American Electric Power, the US EPA and the Ohio OEPA have agreed on the comprehensive testing, monitoring and reporting schedule AEP will employ to evaluate the effectiveness of its programme to reduce sulphur aerosol emissions from the Gavin power plant in SE Ohio.

Gavin is a two-unit, 2 600 MW power plant. AEP is the USA’s largest electricity generator (42 000 MW, mainly in the USA), with a large portfolio of fossil fuel plants. Although by no means the worst, it ranks in the top half of emissions producers as measured by pollution per kWh.

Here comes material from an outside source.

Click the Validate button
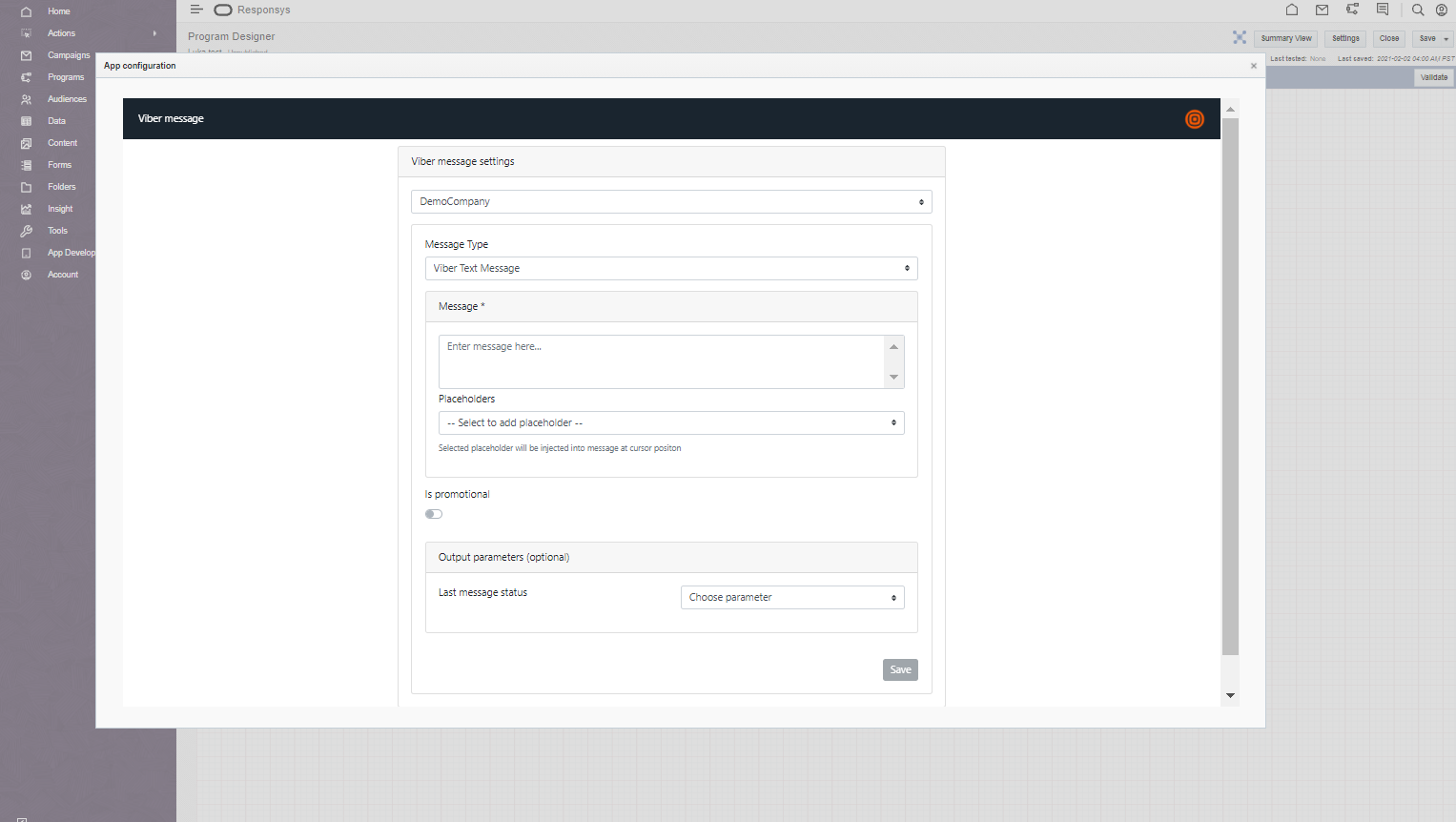This screenshot has width=1456, height=822. [1433, 78]
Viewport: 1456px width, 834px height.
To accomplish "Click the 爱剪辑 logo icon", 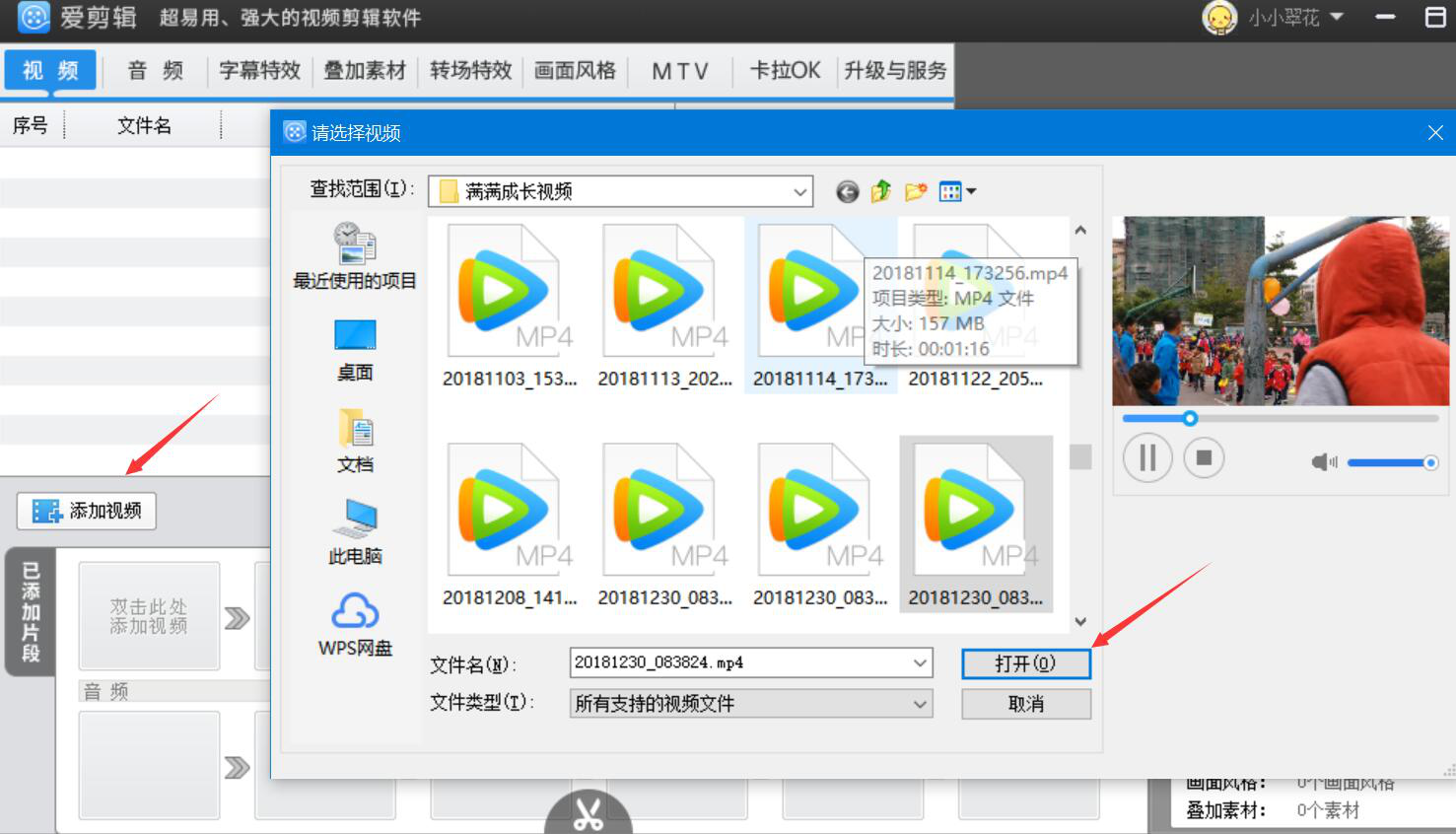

The voluntary co-operative agreement provides for extensive monitoring of ambient air quality and frequent testing of stack emissions at Gavin during the operation of the Unit 2 SCR beginning in June and continuing through the summer. Dale Heydlauff, AEP´s senior vice president of environmental affairs, has confirmed that the recently announced acquisition of land in the local community of Cheshire will not affect the company´s decision to move forward with the planned mitigation programme. He also emphasised that at no time during the plant´s operation did measured air quality exceed any health-based standards or permissible exposure limits established by federal or state regulations. In fact, emission levels were well below these limits.

To insure its position against future health damage claims AEP has bought out the entire village of Cheshire, a hamlet of 90 homes, a garage and a church situated close to the Gavin plant. Property owners, who had been compaining about pollution of the town by gases pouring out of Gavin and threatening to take action, have been paid up to three times the value of their homes in return for signing an undertaking never to sue the company over any health problems. AEP plans to use the property to enhance the operations at the Gavin plant. It paid $20 million to buy the village, but the figure should be set against AEP’s size – it has annual revenues of $61 billion – and the likely cost of a losing legal action dragging on for years.

The company and the agencies developed the agreement to address changes in the exhaust plume from the plant’s two 830-foot-high stacks. The same mechanism used in the SCR systems to reduce nitrogen oxides produced a small increase in the level of sulphur trioxide (SO3), which can appear as a bluish haze under certain weather conditions. AEP is to install three separate injection systems, at a cost of $7 million, on Gavin’s unit 2.